Türkiye, her açıdan zor bir sürece girmiş gibi görünüyor. Her gün aldığımız gözaltı ve tutuklama haberinin ardından kamuoyunu “teskin” etmek üzere yazılan soğuk ve resmî açıklamalar önümüze düşüyor. O açıklamalardan birini, geçtiğimiz günlerde Gezi Parkı soruşturmasını yürüten İstanbul Cumhuriyet Başsavcılığı imzasıyla okuduk. Gazeteci İsmail Saymaz’ın gözaltına alınma gerekçelerini kamuoyuna aktaran başsavcılık, Gezi Parkı olaylarının Türkiye Cumhuriyeti Hükümeti’nin cebir ve şiddet kullanılarak görevini yapmasını engelleme üzerine kurgulandığını söyledikten sonra şunları belirtti: 

“Gürcistan ve Baltık ülkelerinde Turuncu Devrim, Arap ülkelerinde Arap Baharı, Türkiye’de ise Taksim Gezi Parkı adıyla anılan olayların, George Soros’un yönetimindeki Open Society Institute Assistance Foundation – Açık Toplum Vakıfları vasıtasıyla gerçekleştirildiği veya teşvik edildiği, olaylara maddi destek verildiği, özellikle sanal ve sosyal medya üzerinden Sırbistan’da başlayan bu dalganın bir şekilde daha önce Arap Ülkelerine ihracının sağlandığı, sonrasında da ülkemize de kendileri açısından ihracına çalışıldığı…”

Tamamen farklı bir motivasyonla başlayan ve farklı bir ideolojik zemin üzerinde inşa edilen Gezi Parkı eylemleriyle Tunus, Libya ve Mısır devrimlerini harmanlayan, Gezi Parkı eylemlerini mahkûm etmek ve gözaltılara meşru bir arka plan sunmak için Arap devrimlerini de gömen bu açıklamayı okuyunca 2011’in o sıcak aylarına gittim.

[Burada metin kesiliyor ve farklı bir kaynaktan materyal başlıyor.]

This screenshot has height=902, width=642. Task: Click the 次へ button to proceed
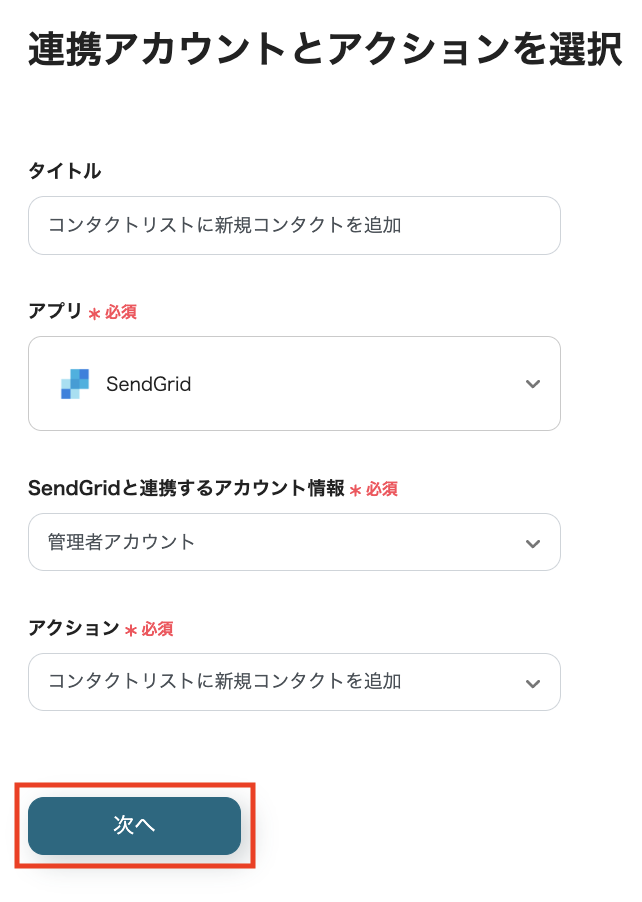[133, 826]

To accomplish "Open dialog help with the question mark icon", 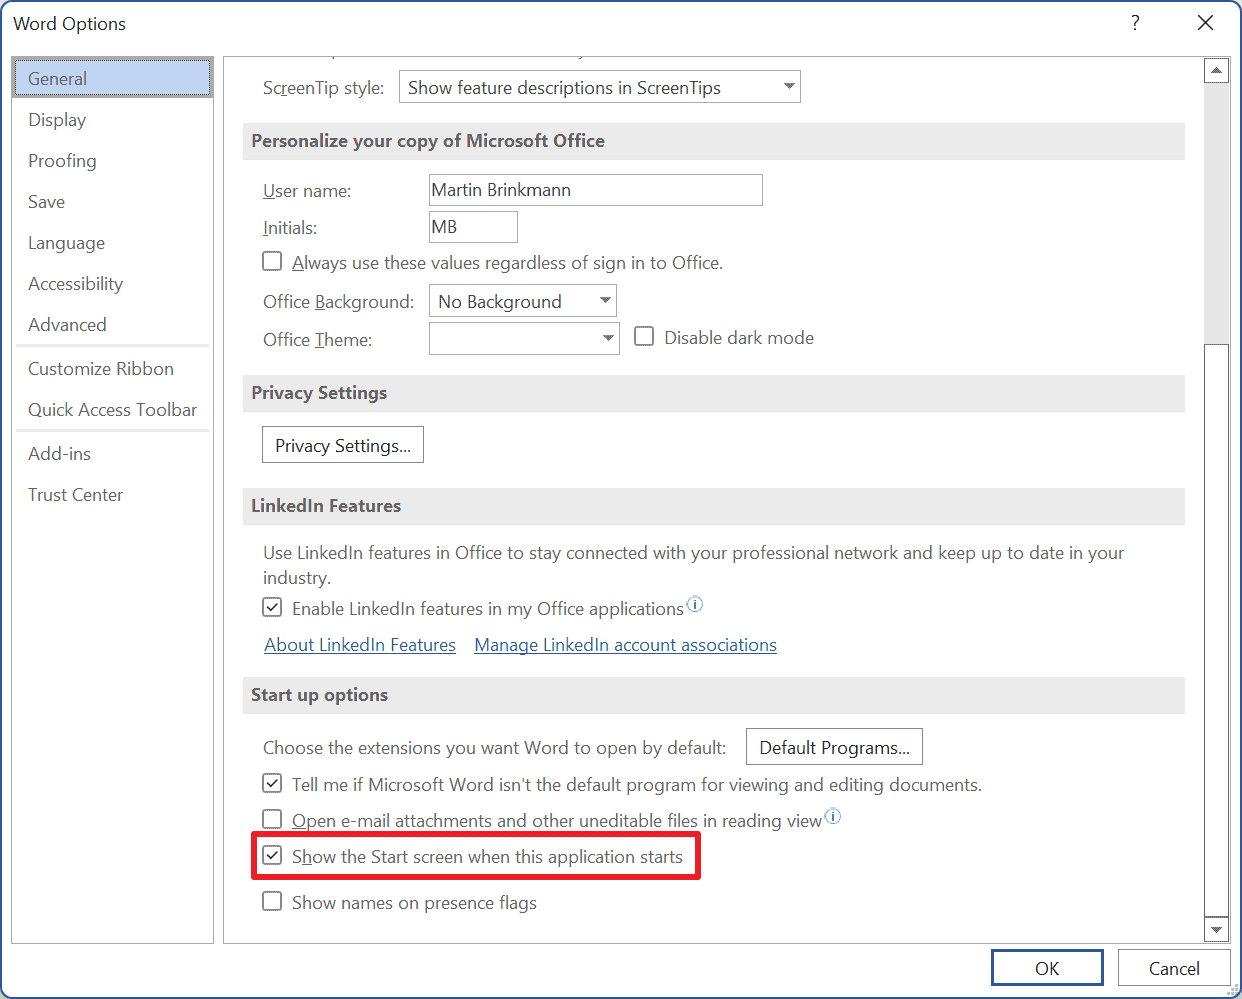I will pyautogui.click(x=1135, y=22).

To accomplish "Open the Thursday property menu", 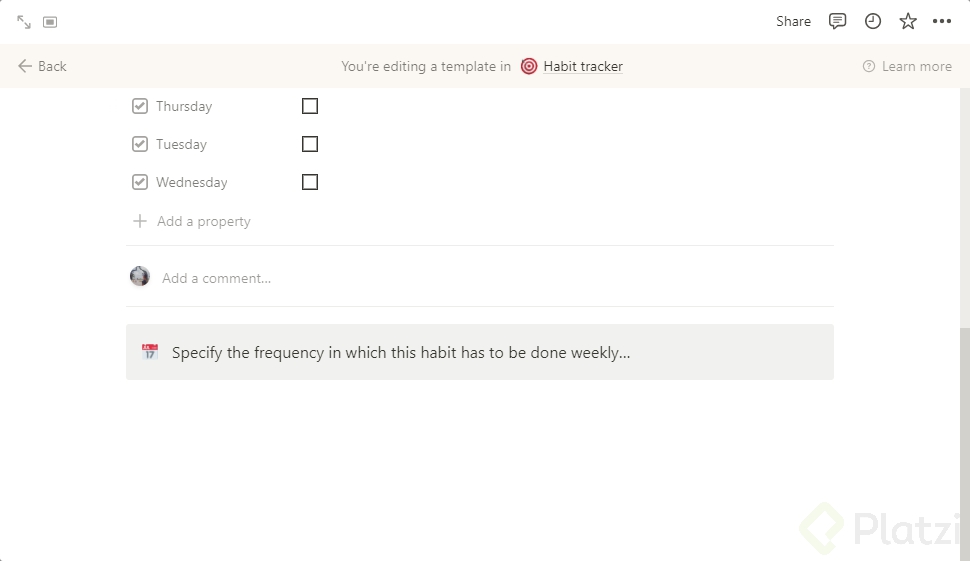I will (x=184, y=106).
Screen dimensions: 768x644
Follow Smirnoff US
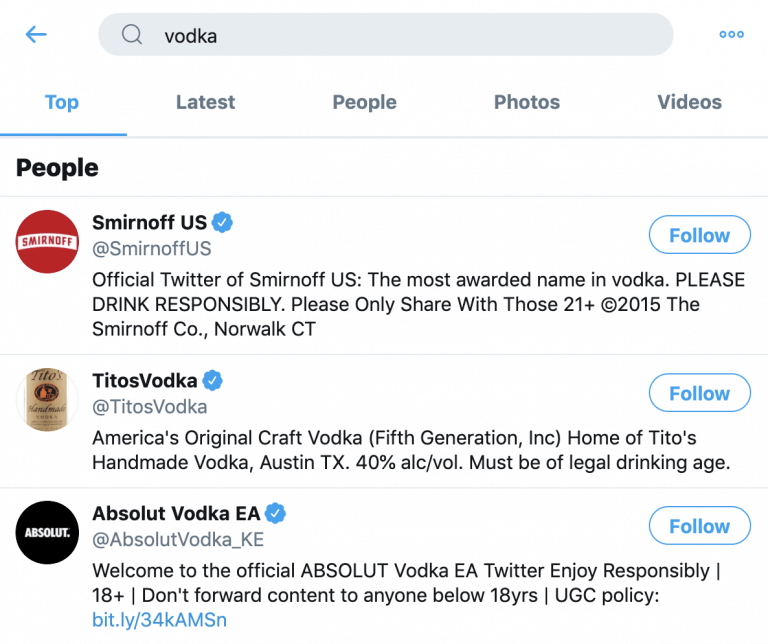coord(699,235)
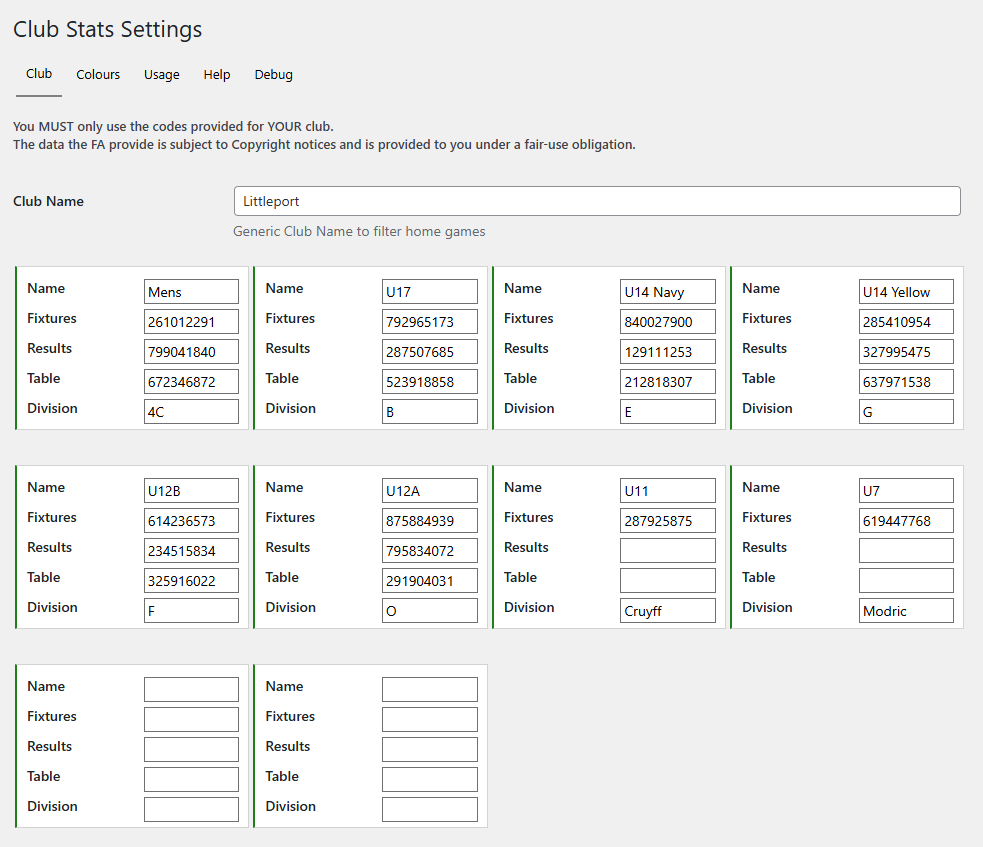Click the Club Name field containing Littleport
The height and width of the screenshot is (847, 983).
[596, 201]
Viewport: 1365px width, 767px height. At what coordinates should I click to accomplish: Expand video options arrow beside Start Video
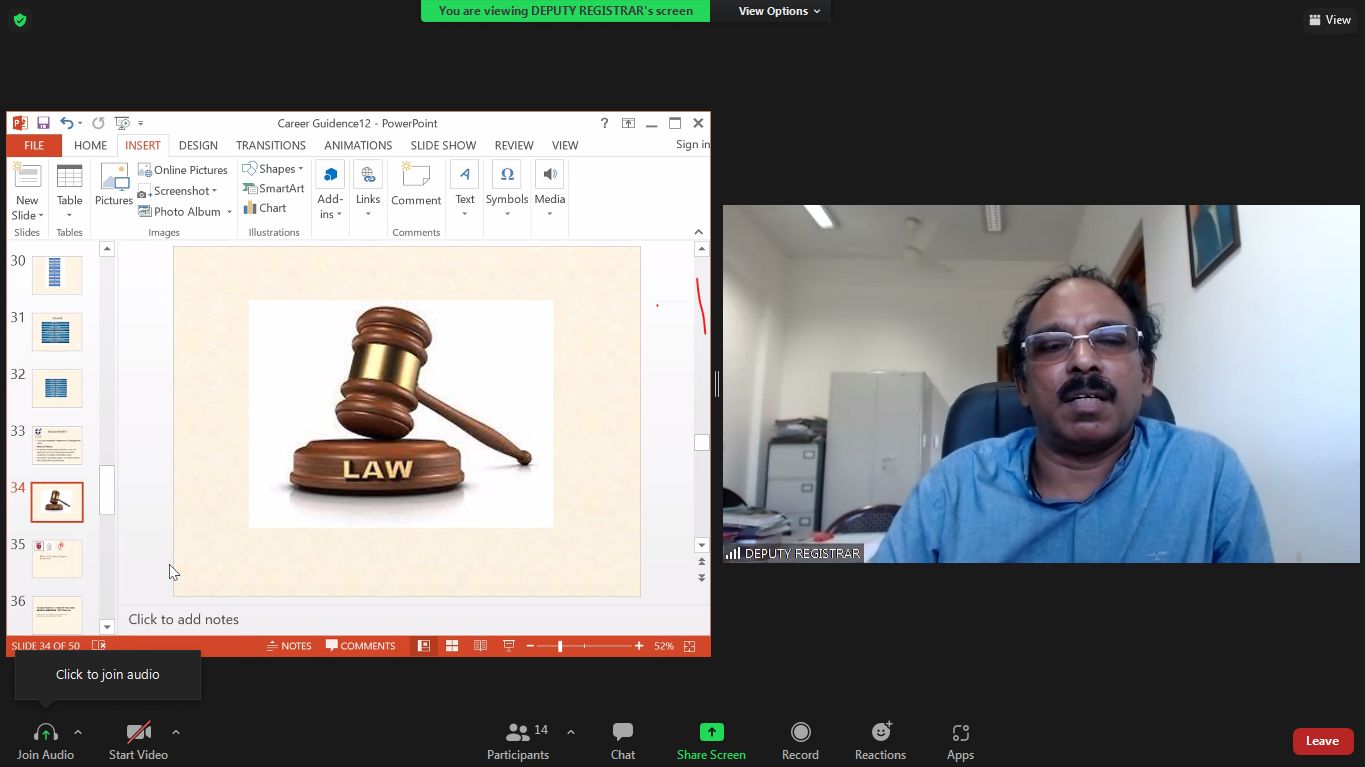176,732
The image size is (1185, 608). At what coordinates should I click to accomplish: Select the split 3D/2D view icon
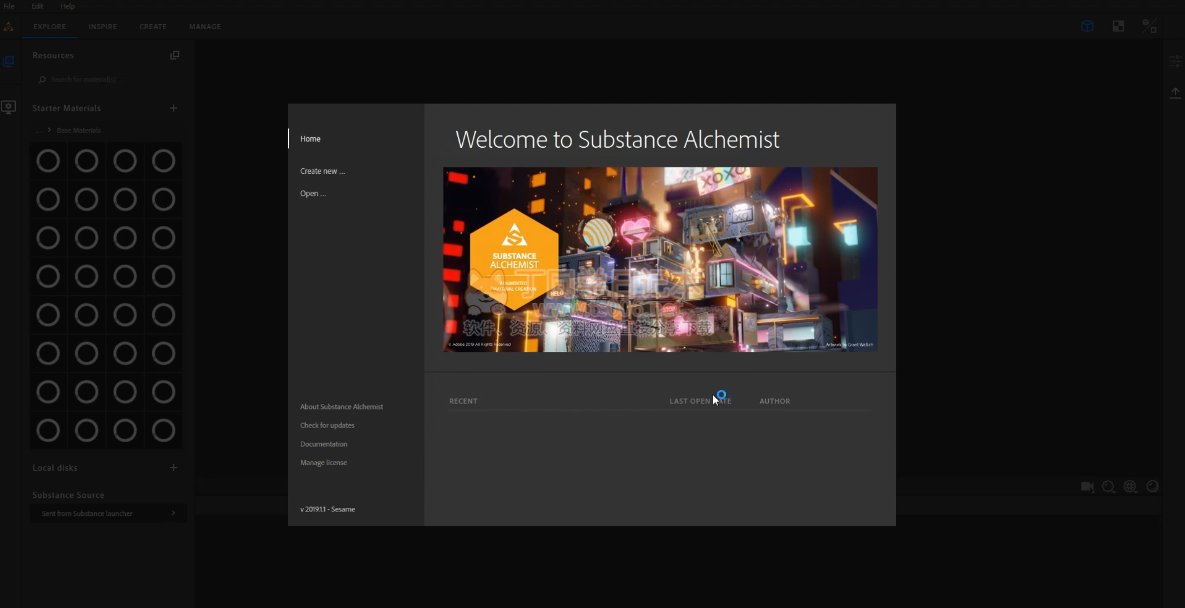[1149, 26]
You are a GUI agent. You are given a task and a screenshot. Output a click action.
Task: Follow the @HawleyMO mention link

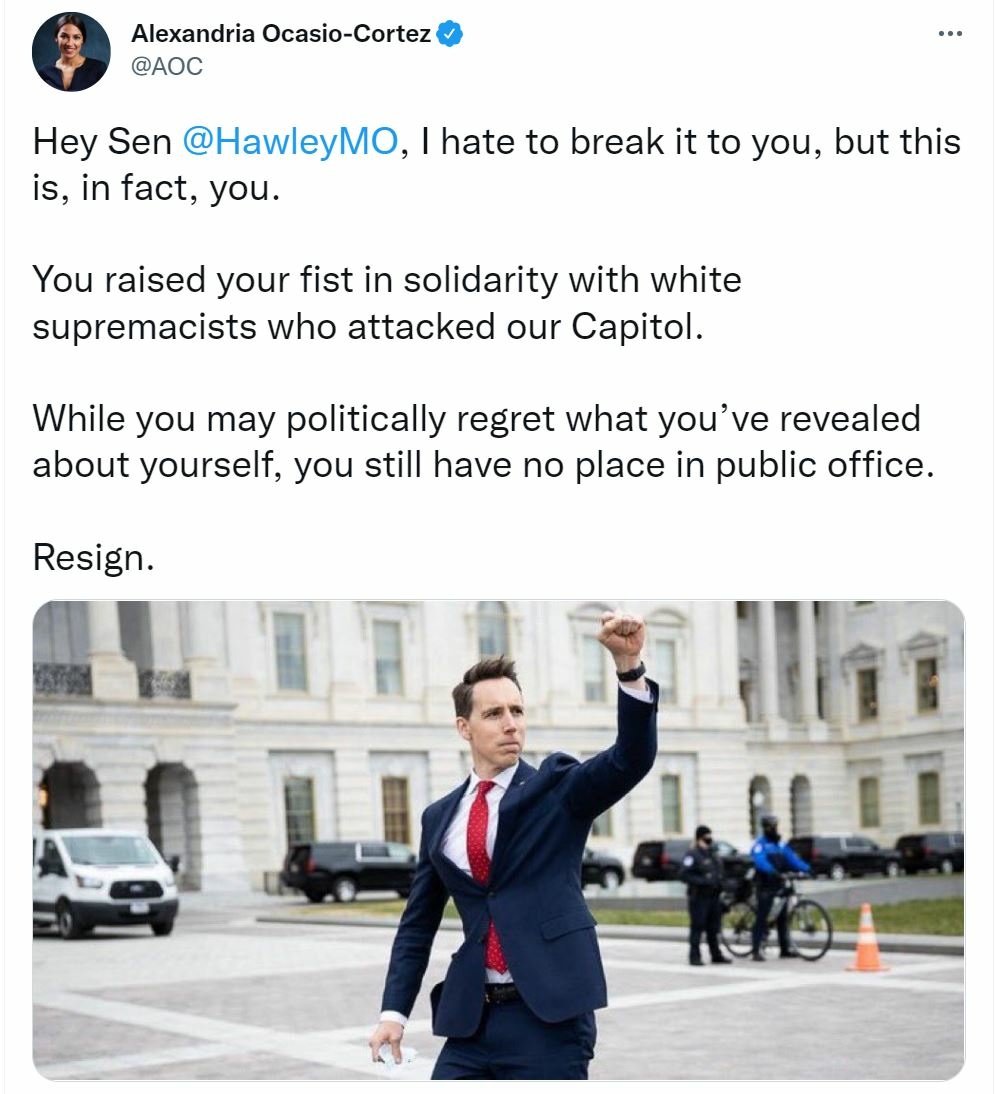[290, 142]
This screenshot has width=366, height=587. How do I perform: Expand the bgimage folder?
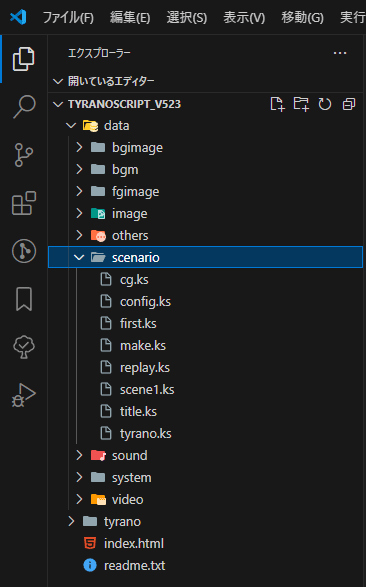[x=205, y=147]
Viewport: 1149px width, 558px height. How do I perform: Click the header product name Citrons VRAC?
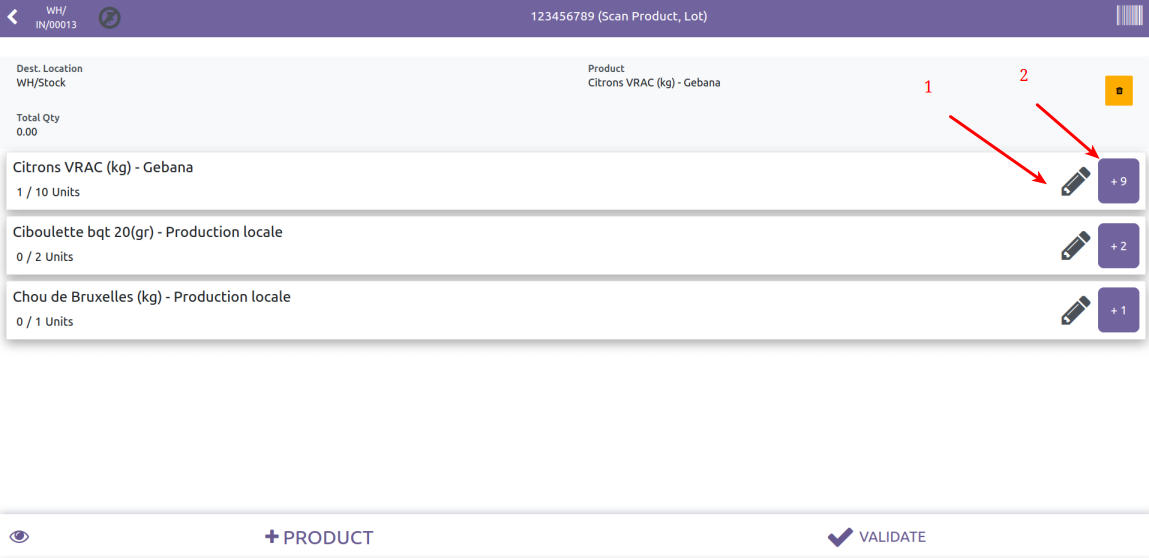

Başsavcılığa göre Gezi Parkı eylemleriyle “aynı tornadan” çıkan Arap devrimleri, Gezi Parkı eylemcilerinin “yıkmak” istediği 61’inci Türkiye Cumhuriyeti Hükümeti tarafından sahiplenilmiş, Türkiye hükümeti, diktatörleri alaşağı eden bu devrimlerin adeta “hamisi” olmuştu. O coğrafyaya giden her bir Türk vatandaşı hükümet temsilcisi gibi ağırlanmaya, Türkiye’nin içe kapanmaya mahkûm olmadığını anlamaya başlamıştı. Yani o iş bu açıklamadaki gibi değildi. Türkiye, sadece ahlaki bir zemin üzerinde yürümeye çalışmıyor aynı zamanda stratejik bir fırsatı da değerlendirmeye çalışıyordu.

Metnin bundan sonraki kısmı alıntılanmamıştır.